(Assigned task)
Everything in the data below is left aside except the lines from the one containing "Open the user profile avatar icon" through the one containing "Go to browser home page icon"; repeat those exactly.

◇ ◇ ◇ ◇ ◇ ◇ ◇

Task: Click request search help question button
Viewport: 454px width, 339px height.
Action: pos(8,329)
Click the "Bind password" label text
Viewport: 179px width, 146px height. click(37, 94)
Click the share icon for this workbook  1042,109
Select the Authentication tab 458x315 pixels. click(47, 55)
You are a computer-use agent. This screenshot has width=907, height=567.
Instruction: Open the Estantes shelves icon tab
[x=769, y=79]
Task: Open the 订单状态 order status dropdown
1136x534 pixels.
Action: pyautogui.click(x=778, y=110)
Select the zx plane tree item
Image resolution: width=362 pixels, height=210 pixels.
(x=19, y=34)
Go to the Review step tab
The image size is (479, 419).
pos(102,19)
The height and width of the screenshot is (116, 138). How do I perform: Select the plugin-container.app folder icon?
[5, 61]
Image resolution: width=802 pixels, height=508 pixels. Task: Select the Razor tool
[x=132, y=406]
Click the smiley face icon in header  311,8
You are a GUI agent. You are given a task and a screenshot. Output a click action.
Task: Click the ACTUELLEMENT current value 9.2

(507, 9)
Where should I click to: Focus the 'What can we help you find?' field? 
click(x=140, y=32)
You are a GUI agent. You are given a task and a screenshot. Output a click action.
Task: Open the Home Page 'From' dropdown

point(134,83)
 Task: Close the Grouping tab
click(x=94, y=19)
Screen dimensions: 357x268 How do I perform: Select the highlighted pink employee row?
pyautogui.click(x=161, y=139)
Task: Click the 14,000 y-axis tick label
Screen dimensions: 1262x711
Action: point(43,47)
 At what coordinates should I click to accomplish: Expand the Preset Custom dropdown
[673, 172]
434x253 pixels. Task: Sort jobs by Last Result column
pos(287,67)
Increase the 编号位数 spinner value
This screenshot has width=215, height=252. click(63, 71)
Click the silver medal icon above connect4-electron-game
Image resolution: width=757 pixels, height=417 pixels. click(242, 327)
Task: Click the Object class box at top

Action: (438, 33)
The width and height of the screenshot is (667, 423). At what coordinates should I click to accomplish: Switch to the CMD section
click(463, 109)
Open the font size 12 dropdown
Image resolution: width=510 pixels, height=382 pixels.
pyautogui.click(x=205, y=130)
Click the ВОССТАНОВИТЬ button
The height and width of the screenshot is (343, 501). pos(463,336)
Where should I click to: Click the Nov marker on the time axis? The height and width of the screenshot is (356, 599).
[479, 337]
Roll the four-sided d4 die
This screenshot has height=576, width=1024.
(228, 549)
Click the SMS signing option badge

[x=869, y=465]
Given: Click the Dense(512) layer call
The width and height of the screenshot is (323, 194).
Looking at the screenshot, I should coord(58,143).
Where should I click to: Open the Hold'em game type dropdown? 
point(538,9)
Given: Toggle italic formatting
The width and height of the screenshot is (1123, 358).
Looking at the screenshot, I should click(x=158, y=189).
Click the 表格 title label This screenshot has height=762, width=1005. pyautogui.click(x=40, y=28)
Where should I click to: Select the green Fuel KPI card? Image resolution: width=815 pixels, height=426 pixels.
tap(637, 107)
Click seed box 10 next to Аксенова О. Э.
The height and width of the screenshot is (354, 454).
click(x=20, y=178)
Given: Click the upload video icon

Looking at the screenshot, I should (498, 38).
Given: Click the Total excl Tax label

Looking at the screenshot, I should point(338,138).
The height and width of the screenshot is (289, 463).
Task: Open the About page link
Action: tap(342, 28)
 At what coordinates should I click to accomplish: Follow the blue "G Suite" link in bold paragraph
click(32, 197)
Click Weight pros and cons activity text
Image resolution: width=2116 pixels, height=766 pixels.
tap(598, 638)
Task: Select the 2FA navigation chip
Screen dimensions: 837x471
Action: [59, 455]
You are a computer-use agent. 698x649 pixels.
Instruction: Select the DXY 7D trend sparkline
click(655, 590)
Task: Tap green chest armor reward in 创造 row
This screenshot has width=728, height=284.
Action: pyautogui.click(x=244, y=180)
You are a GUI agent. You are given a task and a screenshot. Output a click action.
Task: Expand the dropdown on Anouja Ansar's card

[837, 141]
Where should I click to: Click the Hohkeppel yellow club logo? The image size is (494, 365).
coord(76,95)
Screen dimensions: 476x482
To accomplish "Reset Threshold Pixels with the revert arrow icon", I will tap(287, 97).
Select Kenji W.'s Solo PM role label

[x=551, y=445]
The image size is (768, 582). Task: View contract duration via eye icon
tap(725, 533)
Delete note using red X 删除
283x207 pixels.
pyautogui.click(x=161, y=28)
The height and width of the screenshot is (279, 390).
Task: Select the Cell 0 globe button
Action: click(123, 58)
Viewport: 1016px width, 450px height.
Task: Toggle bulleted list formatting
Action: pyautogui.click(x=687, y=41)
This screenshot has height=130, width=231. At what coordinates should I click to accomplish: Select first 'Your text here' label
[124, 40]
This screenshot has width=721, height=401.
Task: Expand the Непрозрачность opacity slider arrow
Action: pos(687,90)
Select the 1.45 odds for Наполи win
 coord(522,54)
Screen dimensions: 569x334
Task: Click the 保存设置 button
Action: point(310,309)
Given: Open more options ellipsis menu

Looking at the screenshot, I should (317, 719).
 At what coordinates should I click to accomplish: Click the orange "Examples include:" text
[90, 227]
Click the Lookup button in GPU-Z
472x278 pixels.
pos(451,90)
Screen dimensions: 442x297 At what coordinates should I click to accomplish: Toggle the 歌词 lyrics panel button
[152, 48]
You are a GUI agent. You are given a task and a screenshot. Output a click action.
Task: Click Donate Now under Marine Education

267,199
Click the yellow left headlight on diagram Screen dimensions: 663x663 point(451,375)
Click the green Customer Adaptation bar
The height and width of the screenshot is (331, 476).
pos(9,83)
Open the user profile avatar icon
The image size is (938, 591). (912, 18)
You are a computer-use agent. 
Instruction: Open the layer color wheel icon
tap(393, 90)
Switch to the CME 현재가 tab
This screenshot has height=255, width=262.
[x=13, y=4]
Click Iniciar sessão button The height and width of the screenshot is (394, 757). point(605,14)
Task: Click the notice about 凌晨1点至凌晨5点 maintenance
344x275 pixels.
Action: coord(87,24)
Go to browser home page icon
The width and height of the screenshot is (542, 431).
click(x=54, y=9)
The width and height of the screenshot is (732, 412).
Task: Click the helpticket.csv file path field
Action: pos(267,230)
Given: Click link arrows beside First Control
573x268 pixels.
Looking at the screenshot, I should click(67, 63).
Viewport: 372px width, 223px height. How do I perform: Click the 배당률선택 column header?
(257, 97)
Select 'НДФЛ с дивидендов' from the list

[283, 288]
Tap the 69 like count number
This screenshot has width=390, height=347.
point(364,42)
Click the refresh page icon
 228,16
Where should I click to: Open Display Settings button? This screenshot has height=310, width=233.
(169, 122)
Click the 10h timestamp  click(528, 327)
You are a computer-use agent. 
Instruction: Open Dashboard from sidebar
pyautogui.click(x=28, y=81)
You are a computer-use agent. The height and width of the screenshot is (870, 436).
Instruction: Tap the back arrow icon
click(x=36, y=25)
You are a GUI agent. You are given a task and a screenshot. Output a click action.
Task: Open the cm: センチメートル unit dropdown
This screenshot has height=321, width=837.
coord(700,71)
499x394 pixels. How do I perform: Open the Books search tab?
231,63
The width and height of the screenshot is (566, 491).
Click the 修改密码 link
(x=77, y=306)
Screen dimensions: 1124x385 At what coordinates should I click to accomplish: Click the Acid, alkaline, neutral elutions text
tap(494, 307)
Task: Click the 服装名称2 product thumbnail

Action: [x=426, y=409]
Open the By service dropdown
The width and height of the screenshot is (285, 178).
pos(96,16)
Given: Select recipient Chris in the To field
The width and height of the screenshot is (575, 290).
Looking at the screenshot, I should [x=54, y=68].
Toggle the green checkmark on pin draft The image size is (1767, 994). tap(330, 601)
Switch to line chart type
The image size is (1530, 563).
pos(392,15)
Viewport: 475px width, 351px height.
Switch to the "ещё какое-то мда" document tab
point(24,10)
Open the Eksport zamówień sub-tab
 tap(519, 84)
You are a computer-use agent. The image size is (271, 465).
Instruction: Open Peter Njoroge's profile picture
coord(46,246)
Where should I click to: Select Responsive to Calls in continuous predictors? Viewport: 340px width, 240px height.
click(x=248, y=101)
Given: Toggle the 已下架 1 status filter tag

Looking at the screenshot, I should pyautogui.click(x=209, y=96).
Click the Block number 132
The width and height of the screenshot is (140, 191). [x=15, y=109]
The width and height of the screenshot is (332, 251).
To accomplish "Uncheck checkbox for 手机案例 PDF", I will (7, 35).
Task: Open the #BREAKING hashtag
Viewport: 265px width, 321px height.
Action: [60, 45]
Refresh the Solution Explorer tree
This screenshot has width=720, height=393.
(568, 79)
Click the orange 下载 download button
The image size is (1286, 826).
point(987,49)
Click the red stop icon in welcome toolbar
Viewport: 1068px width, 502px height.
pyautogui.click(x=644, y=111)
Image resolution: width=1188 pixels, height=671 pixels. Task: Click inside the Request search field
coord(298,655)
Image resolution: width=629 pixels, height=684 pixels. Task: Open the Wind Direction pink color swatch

◇ ◇ ◇ ◇ ◇ ◇ ◇

(Written solution)
Open the user profile avatar icon
The image size is (938, 591). (912, 18)
You are a computer-use agent. 
Instruction: Open the layer color wheel icon
tap(393, 90)
Switch to the CME 현재가 tab
This screenshot has height=255, width=262.
[x=13, y=4]
Click Iniciar sessão button The height and width of the screenshot is (394, 757). point(605,14)
Task: Click the notice about 凌晨1点至凌晨5点 maintenance
344x275 pixels.
Action: coord(87,24)
Go to browser home page icon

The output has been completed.